This lab is an interactive simple linear regression playground on the plane. You build a small dataset by clicking to add points, dragging to move them, and Shift+clicking to delete—so the geometry of leverage and outliers is immediate. The model is y = β₀ + β₁ x with an intercept and one slope. Ordinary least squares (OLS) minimizes the sum of squared vertical residuals. Ridge adds an L2 penalty on the slope only (the intercept is not shrunk), corresponding to the normal equations with a single diagonal regularizer on the second parameter—this tends to pull the slope toward zero and reduces variance at the cost of bias. Lasso uses an L1 penalty on the slope only and is solved here with a short coordinate-descent loop; it can exactly zero the slope for large penalties, performing a kind of hard complexity control. A dedicated Δy spike is applied only to the point with the largest |x| (a high-leverage location for a line), mimicking a classic vertical outlier experiment: OLS often tilts dramatically to reduce squared error on that point, while penalized fits frequently remain closer to the bulk trend. Readouts include SSE and R² = 1 − SSE/SST with SST measured around ȳ on the currently plotted y-values (including the spike). When viewing Ridge/Lasso, you can overlay a faint OLS line to compare slopes directly.

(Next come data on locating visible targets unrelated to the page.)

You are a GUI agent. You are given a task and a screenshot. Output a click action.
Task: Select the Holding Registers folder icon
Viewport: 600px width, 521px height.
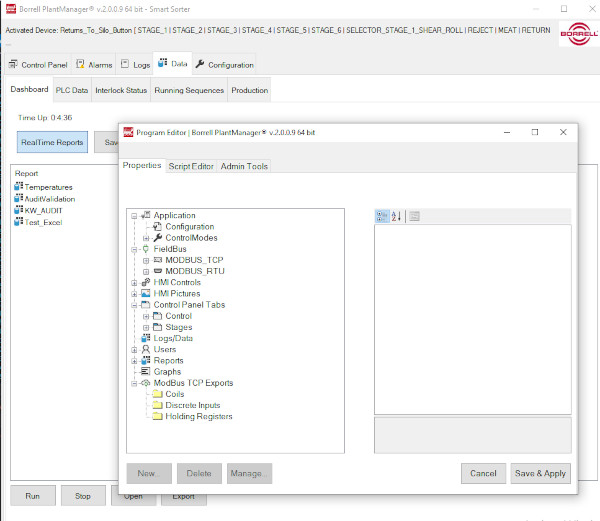(157, 416)
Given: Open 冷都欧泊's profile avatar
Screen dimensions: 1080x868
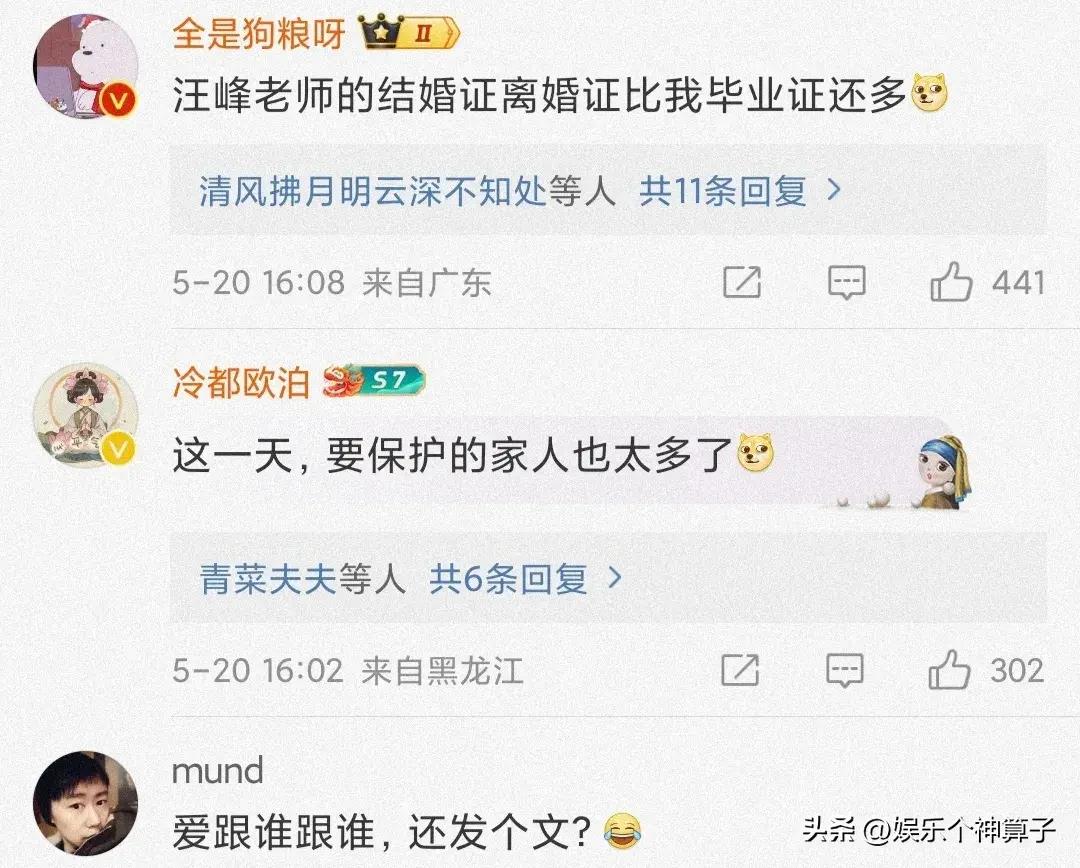Looking at the screenshot, I should pyautogui.click(x=85, y=415).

Who it's for: Intro statistics / machine-learning students learning OLS vs penalized regression, R², and outlier sensitivity; pairs well with matrix-form normal-equation lectures.
Key terms
Ordinary least squares
Ridge regression
Lasso regression
L2 and L1 penalties
R-squared
Sum of squared errors
Outliers and leverage
Coordinate descent
How it works
Interactive scatter in the plane: fit y = β₀ + β₁ x with ordinary least squares (OLS), Ridge (L2 on the slope), or Lasso (L1 on the slope, intercept not penalized). A vertical spike on the largest |x| point mimics an outlier in y; compare how OLS tilts while penalized fits often stay closer to the bulk trend. Readouts include SSE and R²; optionally overlay a faint OLS line while viewing Ridge/Lasso.

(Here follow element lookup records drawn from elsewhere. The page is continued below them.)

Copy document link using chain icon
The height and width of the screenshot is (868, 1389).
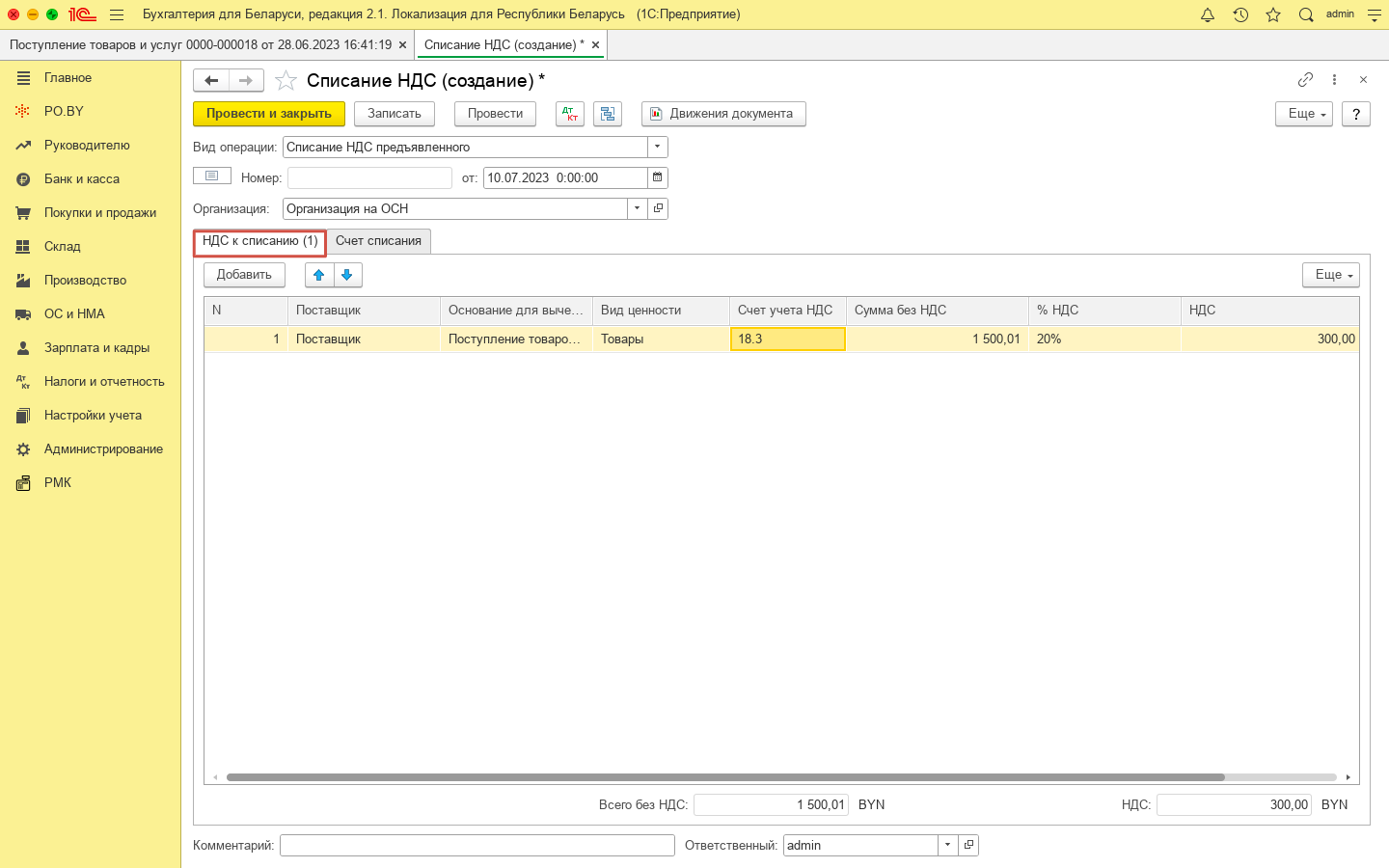click(1305, 80)
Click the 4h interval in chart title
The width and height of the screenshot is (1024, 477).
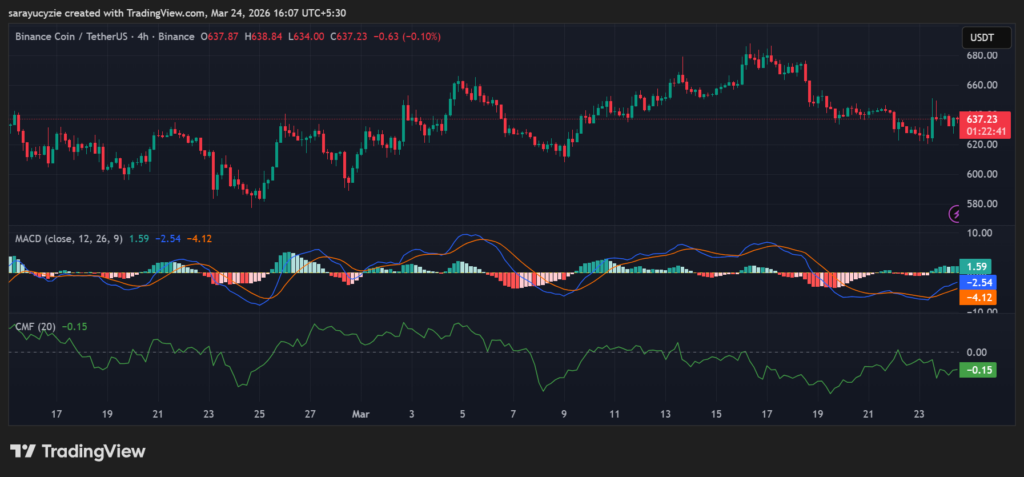click(143, 37)
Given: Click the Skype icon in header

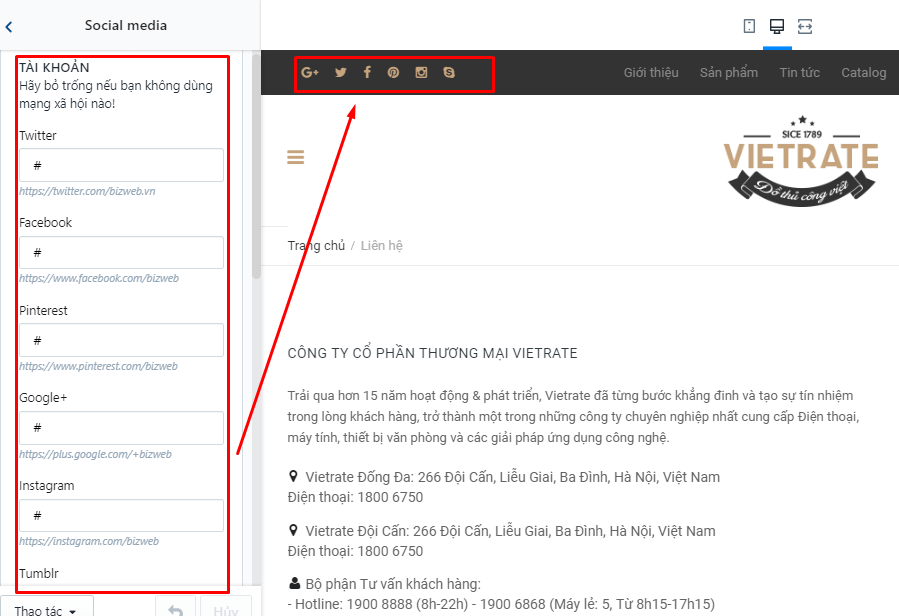Looking at the screenshot, I should (449, 72).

Frequently asked questions
Why is only the slope penalized, not the intercept?
Penalizing the intercept would make the fit depend on an arbitrary shift of y; most textbook ridge/lasso formulations either center the responses/features or leave the intercept unpenalized so the model can match the overall level of the data. This simulator follows that teaching convention.

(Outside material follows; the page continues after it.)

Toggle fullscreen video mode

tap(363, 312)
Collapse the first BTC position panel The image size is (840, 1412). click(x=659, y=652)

Does a large Ridge λ always give a better model?
No—λ trades off bias and variance. Too large a penalty shrinks the slope toward zero even when a steep slope is warranted, underfitting the signal. Cross-validation (not shown here) is the standard way to pick λ in practice.
Why does my Lasso slope hit exactly zero sometimes?
The L1 penalty can drive coefficients to exact zeros (sparse solutions). In this one-slope setup, a sufficiently large λ makes the optimal slope 0, leaving a constant model y ≈ β₀.